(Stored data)
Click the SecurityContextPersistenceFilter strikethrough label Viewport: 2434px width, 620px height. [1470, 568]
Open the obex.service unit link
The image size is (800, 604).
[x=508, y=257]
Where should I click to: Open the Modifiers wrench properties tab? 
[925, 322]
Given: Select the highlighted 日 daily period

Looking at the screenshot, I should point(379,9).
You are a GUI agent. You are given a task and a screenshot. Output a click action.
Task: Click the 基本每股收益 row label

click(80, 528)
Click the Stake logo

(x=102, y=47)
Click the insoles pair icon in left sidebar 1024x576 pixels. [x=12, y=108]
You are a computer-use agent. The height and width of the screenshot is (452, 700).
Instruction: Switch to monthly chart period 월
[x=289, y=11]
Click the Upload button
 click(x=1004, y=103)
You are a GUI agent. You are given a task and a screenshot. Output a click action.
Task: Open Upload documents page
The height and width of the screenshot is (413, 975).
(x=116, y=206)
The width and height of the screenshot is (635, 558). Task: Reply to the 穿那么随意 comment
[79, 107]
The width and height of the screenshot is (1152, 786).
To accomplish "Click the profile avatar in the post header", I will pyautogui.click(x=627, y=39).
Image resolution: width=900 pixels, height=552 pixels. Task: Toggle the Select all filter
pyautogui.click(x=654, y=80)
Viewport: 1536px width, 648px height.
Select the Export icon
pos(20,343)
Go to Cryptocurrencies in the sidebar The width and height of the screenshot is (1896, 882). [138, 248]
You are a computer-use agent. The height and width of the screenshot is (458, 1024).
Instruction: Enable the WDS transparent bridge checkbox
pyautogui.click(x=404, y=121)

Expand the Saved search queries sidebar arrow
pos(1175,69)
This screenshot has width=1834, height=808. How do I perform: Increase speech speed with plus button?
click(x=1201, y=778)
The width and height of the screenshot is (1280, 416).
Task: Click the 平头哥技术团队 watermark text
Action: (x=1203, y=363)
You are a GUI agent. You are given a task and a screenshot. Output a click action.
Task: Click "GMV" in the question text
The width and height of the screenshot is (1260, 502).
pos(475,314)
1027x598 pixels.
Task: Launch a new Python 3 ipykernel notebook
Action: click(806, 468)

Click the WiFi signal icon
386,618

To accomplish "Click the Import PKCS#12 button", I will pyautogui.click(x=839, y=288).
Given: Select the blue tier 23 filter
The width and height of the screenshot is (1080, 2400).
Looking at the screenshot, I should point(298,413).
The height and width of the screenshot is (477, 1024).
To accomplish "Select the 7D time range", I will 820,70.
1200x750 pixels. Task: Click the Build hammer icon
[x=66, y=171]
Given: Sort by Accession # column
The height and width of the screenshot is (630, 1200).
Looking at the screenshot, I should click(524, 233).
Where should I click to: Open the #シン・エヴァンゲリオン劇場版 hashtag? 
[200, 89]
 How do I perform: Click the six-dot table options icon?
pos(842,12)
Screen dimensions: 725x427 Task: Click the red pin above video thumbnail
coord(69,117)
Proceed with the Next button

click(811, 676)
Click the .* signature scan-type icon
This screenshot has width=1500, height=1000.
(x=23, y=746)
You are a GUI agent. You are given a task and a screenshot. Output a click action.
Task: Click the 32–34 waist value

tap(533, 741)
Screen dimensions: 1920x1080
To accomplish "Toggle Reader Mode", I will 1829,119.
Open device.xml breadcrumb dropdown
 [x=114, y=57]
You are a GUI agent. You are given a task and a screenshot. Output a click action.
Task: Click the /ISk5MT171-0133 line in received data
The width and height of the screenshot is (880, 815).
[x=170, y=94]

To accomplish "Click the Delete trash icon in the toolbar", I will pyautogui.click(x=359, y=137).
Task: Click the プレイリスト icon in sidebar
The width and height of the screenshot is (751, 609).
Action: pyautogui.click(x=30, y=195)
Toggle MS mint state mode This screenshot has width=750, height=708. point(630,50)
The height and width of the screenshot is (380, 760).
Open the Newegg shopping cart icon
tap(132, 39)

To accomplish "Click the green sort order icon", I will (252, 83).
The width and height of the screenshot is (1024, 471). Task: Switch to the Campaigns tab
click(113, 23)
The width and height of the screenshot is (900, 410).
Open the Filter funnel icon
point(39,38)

_What you will do_
The answer must consist of every line above that holds the string "computer", copied exactly.

_Solution to this problem_
You are a computer-use agent. The height and width of the screenshot is (452, 700).
You are a computer-use agent. The height and width of the screenshot is (458, 1024).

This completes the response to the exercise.